(Supplied material)

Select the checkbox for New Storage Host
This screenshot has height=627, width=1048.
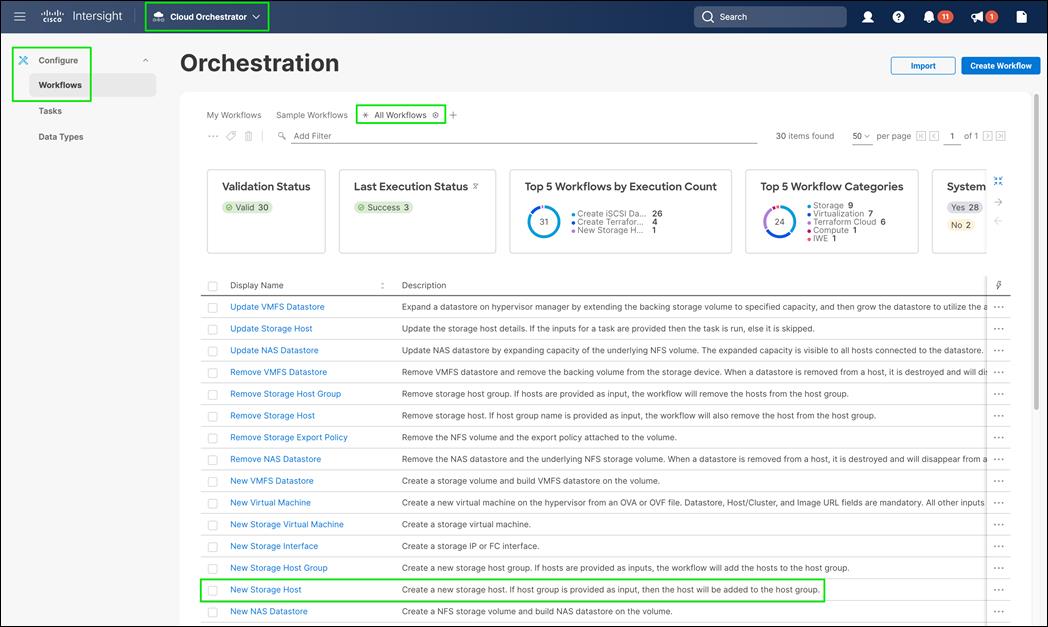(212, 590)
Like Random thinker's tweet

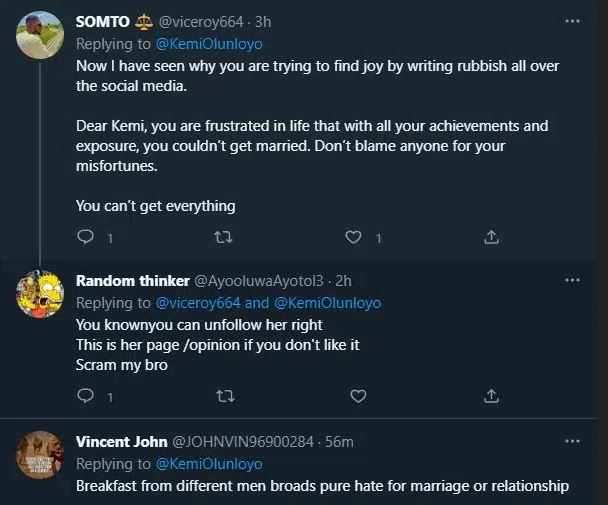353,397
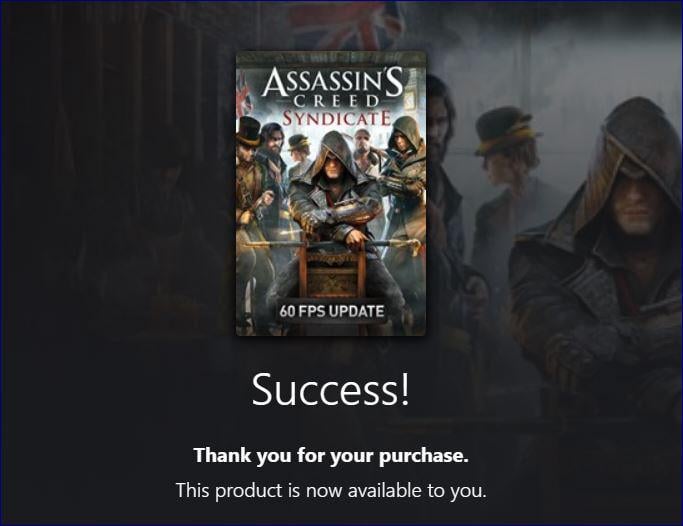Click the hooded woman on cover's right side
This screenshot has height=526, width=683.
pos(406,165)
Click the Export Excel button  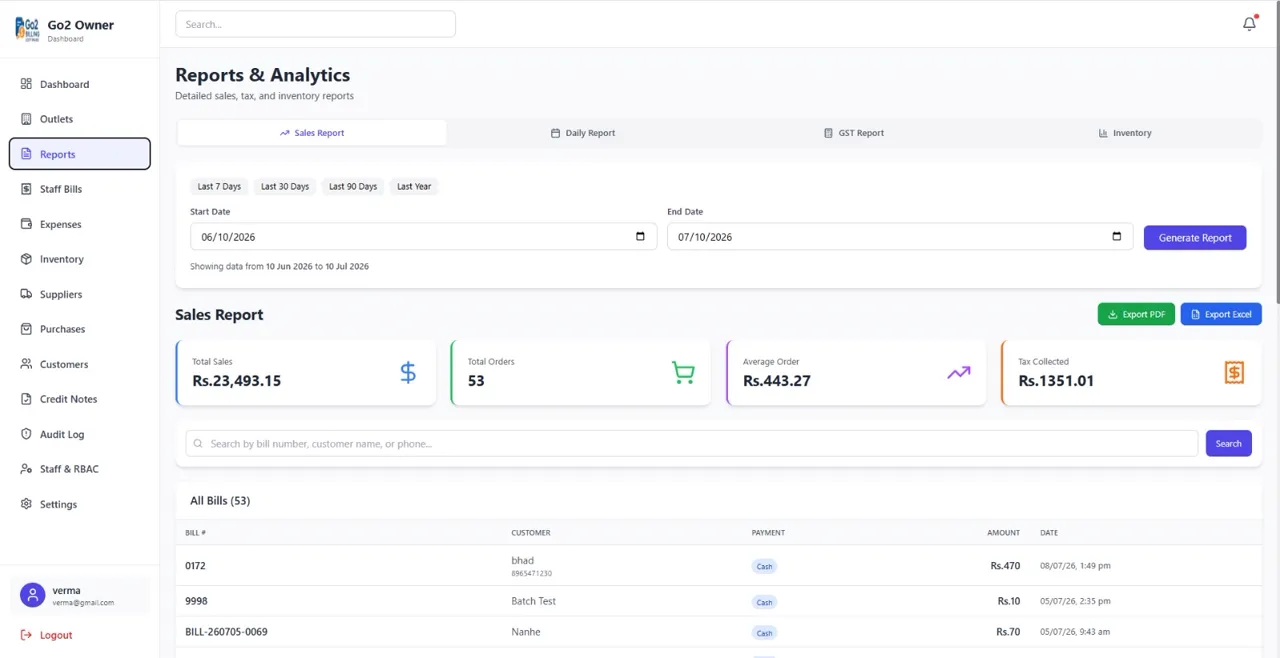1221,314
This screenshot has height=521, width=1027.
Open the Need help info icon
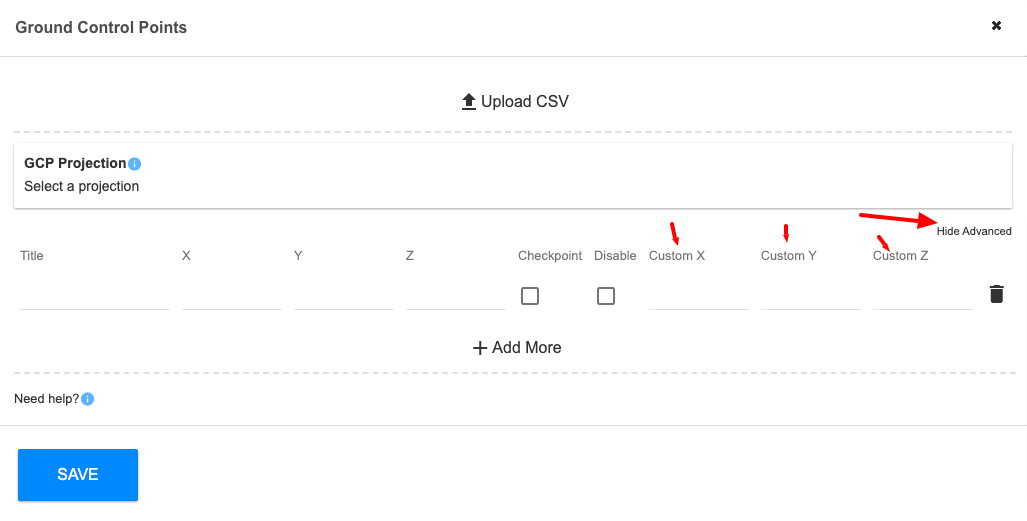pos(88,398)

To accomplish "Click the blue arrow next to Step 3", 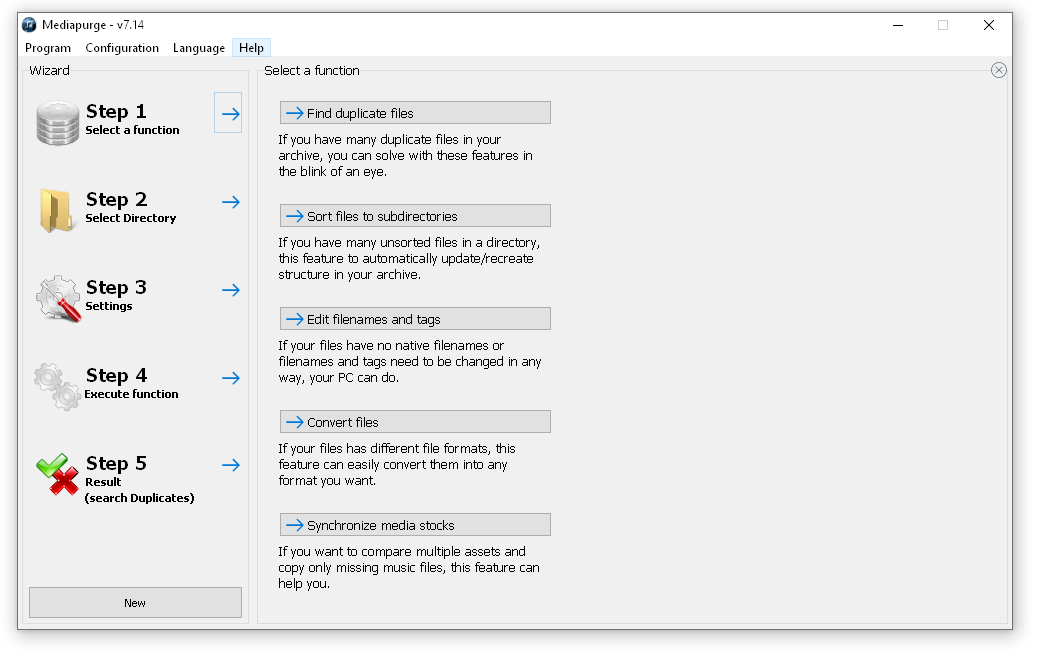I will point(231,290).

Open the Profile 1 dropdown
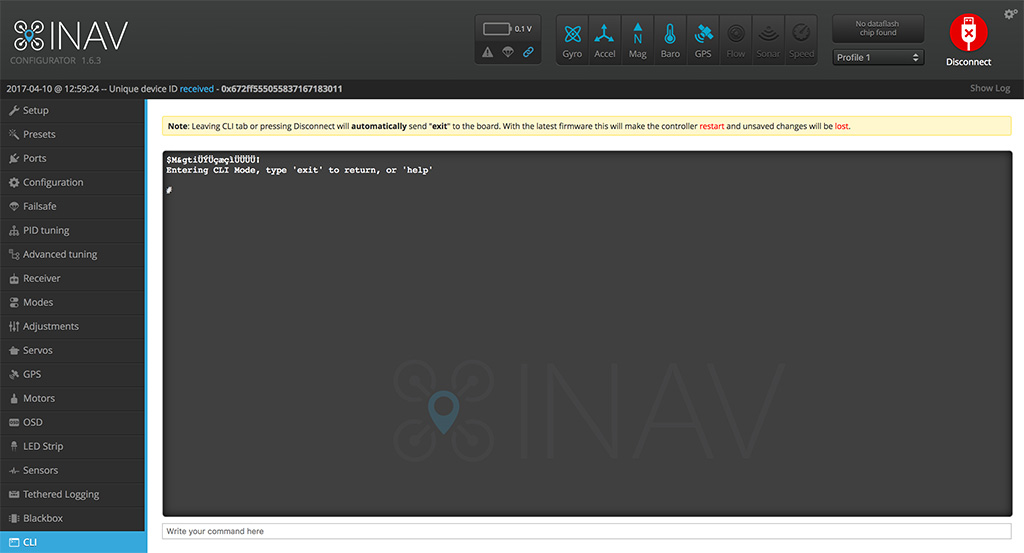tap(878, 58)
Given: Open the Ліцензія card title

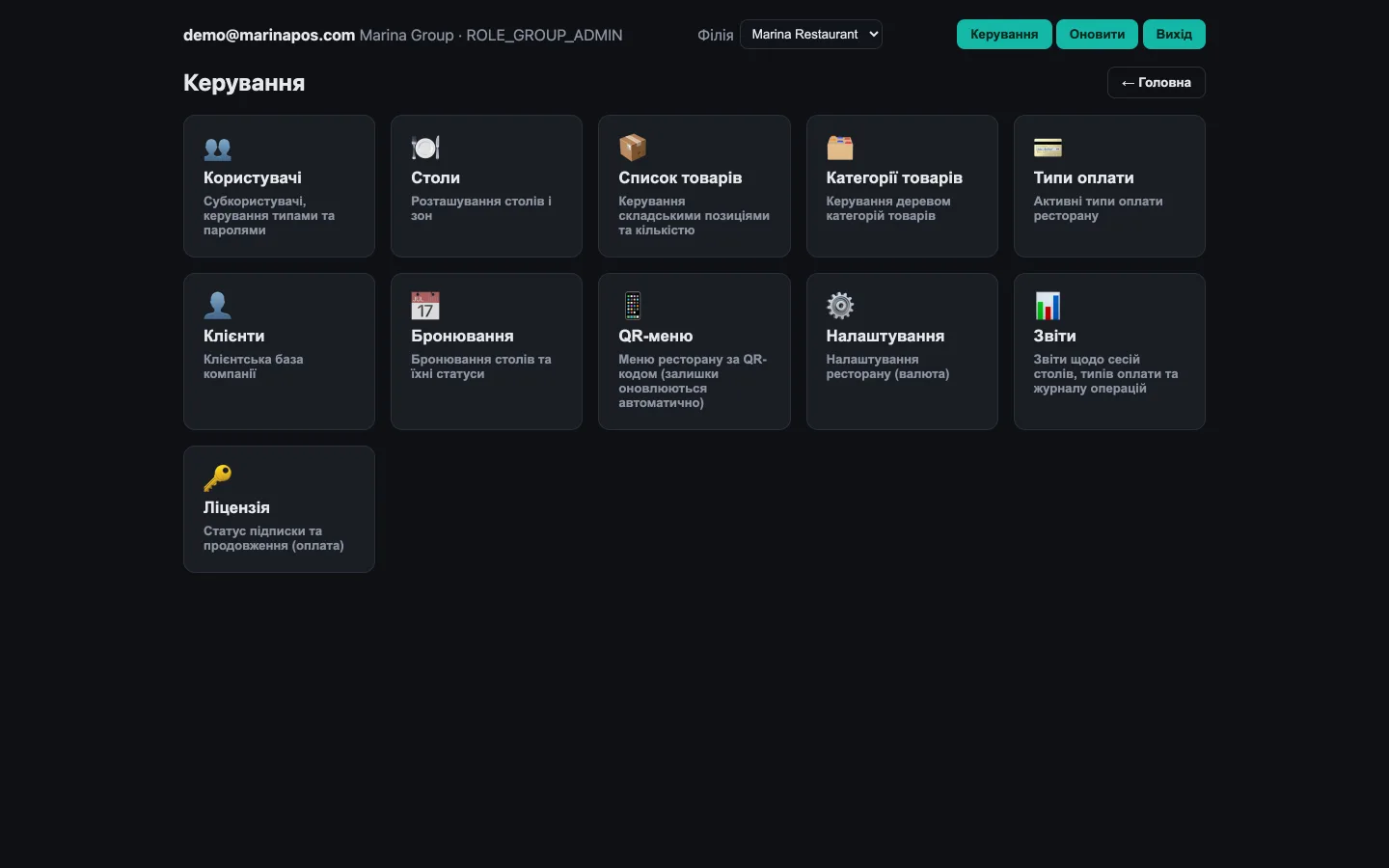Looking at the screenshot, I should (x=236, y=507).
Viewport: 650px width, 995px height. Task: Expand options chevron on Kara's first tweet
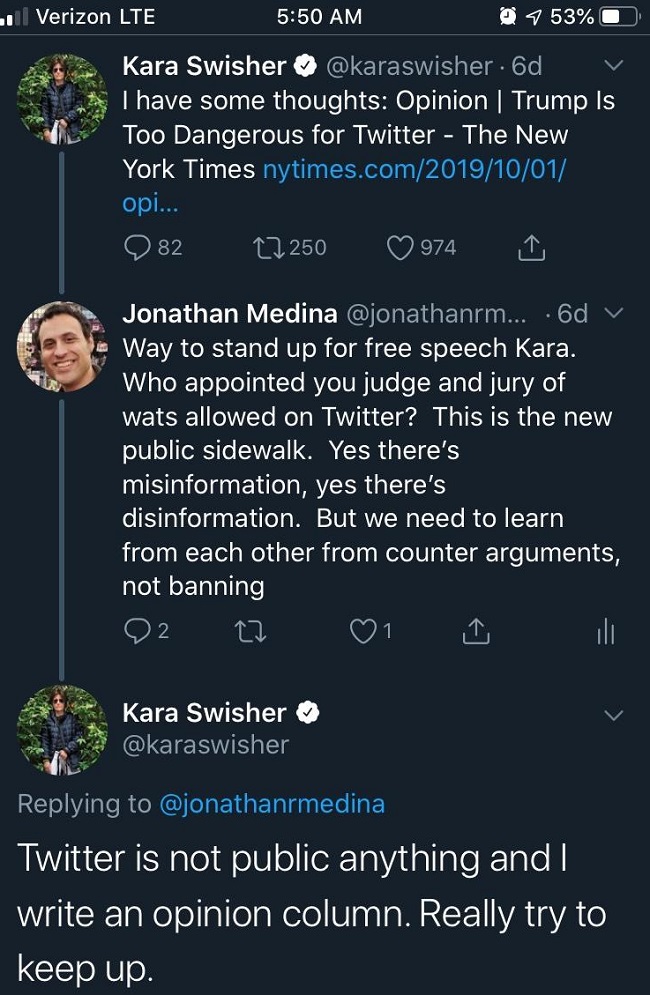click(614, 67)
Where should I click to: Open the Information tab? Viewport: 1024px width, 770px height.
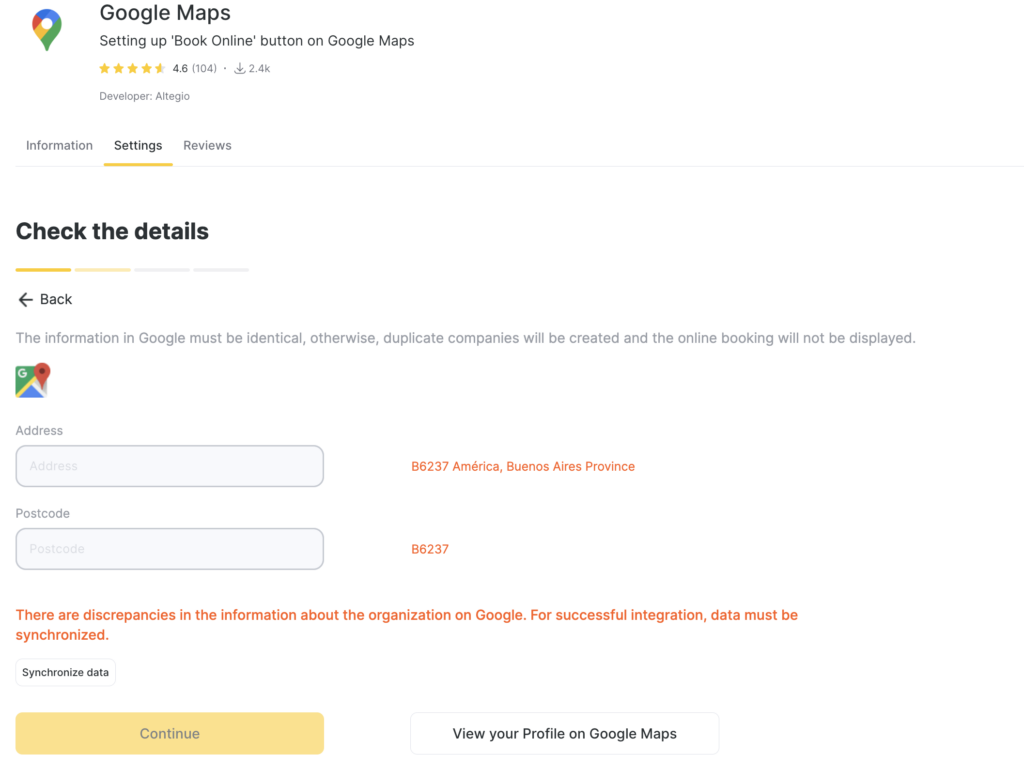click(59, 146)
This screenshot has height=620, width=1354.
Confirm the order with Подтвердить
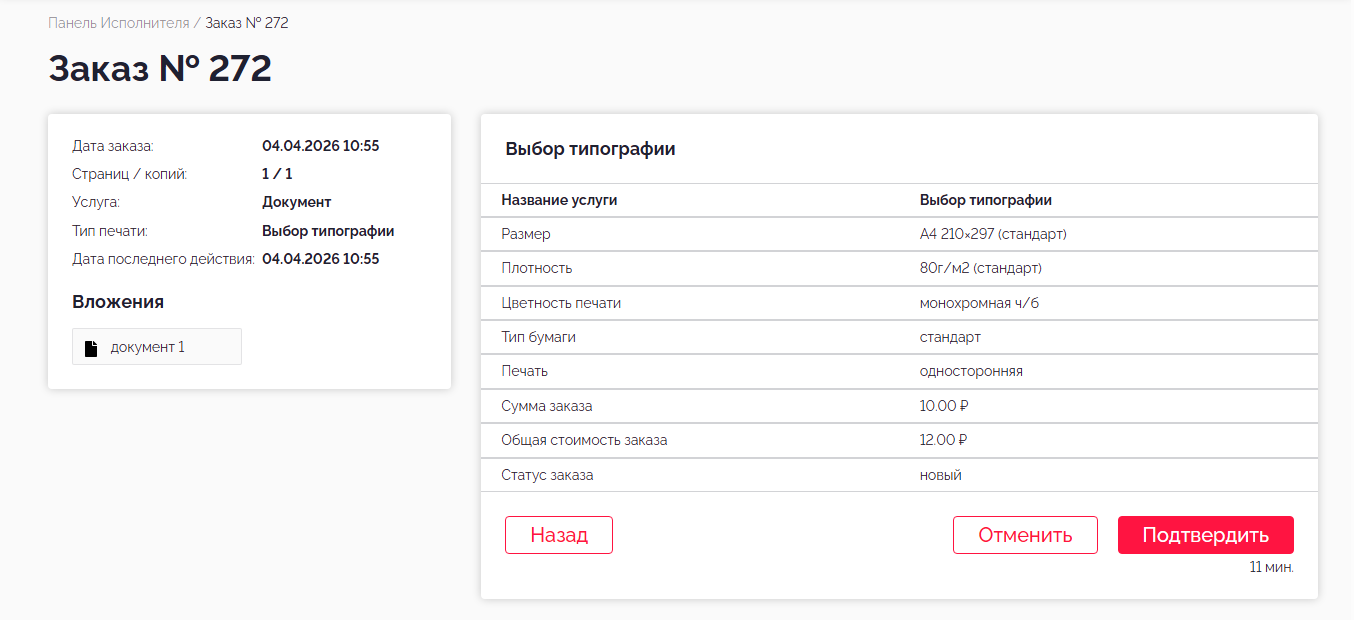[x=1205, y=535]
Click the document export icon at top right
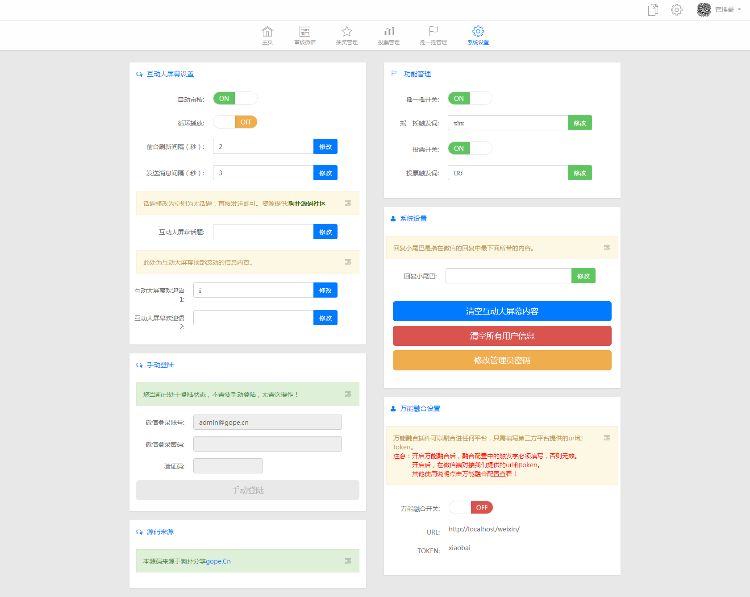Screen dimensions: 750x597 652,10
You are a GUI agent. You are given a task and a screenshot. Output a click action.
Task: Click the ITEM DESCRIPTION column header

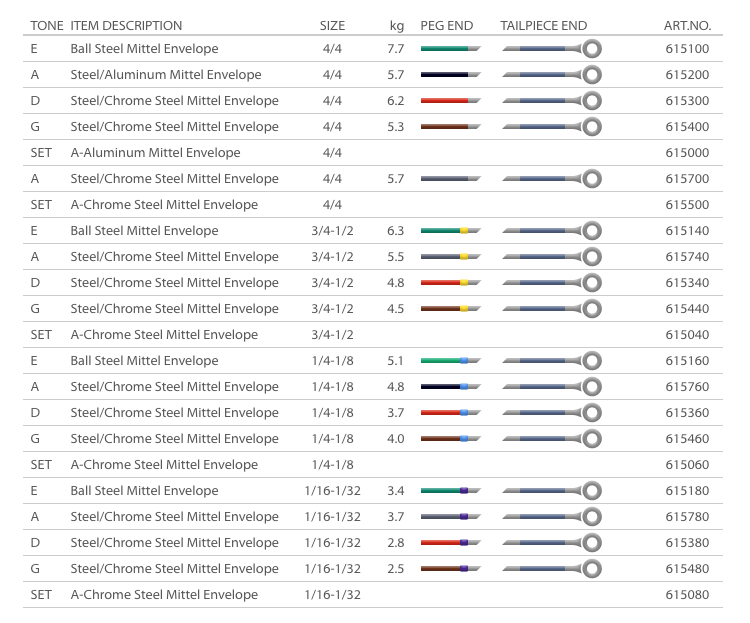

(Exercise description) Reproduce the entries exactly, from the line with "This screenshot has height=620, width=1354." to the line with "You are a GUI", both lines included, keeping no pictures.

(Task solution)
This screenshot has height=620, width=1354.
Confirm the order with Подтвердить
[x=1205, y=535]
Click the document export icon at top right
Screen dimensions: 750x597 652,10
You are a GUI agent. You are given a task and a screenshot. Output a click action.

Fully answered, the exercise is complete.